Истина желания меня влечет и манит – но одновременно меня отталкивает, отвращает. Я ощущаю истину – ощущаю с той же безошибочностью, с которой ощущаю удовольствие или неудовольствие; более того, сама истина открывается мне как то, что я люблю или же ненавижу. Такую истину я не познаю, я ее испытываю: истина оказывается своего рода испытанием, которое я могу пройти или не пройти. Не я – суверенный субъект – устанавливаю эту истину, не память моя воспроизводит для меня мои неблаговидные поступки, но, напротив, эта истина, эта правда сама укоряет меня, сама творит надо мной суд[40]. И этот суд – как и полагается настоящему суду – происходит в слове, в словах моей исповеди, обличающих меня и восхваляющих Бога. Confessio как исповедание истины есть прежде всего конкретная речевая и литургическая практика, и истина, которая добывается в confessio, есть истина не столько теоретическая, сколько практическая. Однако каким образом моя исповедь может быть истинной, как я, – не знающий ни Бога, ни самого себя – как я могу достичь истины? Никак – если речь идет об истине уже готовой, хранящейся в каком-то небесном месте (τόπος οὐράνιος). Но истина, о которой идет речь, – это истина, которая не только является в слове, – в словах, обращенных к Богу и к другим; слова confessio и есть место, где она делается. Истина творится одновременно вместе со мной самим как местом этой истины, тем еще-не-местом, куда я прошу Бога прийти. Исповедая истину, я творю ее – но я не являюсь ни автором, ни держателем ее, я не произвожу ее в речевом акте признания[41]. Истина делается не во мне и не мною; напротив, я есть тот, кто сотворен, сделан истиной, посредством истины. Другими словами, та истина, которая творится в confessio, представляет собой уже не столько истину сделанную, сколько истину, творящую меня самого[42]. Я сам – не только мои слова – это дар, исходящий от Отца светов. Я получаю себя от Бога, я Им наделен этой самостью, Он наделяет меня самим собой.

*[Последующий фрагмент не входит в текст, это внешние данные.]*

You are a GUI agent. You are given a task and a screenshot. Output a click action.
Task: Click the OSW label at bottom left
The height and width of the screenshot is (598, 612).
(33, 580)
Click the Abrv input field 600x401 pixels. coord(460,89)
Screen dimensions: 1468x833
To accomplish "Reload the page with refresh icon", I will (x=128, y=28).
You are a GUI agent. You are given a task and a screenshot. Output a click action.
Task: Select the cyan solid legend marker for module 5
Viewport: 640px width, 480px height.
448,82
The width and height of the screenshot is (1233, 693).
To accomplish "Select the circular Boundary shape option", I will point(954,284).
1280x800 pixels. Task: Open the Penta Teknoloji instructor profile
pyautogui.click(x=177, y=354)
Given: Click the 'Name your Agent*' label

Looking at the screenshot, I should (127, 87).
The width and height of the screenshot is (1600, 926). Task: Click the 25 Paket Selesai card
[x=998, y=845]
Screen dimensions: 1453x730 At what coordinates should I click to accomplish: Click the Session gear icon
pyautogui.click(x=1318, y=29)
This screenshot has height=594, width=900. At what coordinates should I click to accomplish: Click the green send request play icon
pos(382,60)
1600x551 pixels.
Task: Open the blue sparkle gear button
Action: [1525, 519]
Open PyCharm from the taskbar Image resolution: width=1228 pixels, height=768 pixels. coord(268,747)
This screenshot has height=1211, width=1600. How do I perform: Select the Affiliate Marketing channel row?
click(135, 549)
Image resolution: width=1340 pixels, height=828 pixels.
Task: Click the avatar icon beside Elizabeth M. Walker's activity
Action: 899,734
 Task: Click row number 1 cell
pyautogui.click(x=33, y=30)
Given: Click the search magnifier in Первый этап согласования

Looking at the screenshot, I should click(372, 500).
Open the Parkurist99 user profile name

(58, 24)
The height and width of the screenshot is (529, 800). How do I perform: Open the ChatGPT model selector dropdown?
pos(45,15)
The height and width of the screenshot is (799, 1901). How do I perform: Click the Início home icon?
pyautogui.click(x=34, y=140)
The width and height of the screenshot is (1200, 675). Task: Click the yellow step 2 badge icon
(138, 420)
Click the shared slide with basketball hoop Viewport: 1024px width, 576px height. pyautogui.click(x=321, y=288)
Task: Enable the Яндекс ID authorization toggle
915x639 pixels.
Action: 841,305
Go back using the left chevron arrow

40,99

У меня нет ничего, кроме обращенного к Богу вопля «познай меня!», но этот вопль (который в конечном итоге и есть confessio) и есть то не-место, куда я могу устремиться, где я могу пребывать. Познай меня, чтобы я смог познать себя, люби меня, чтобы я смог не только ненавидеть, но и любить себя, дай мне ту глубину, из которой я мог бы воззвать к Тебе. De profundis – даже и этого места, места богооставленности, я могу достичь лишь Тобой, в отозвавшемся на Твой зов слове.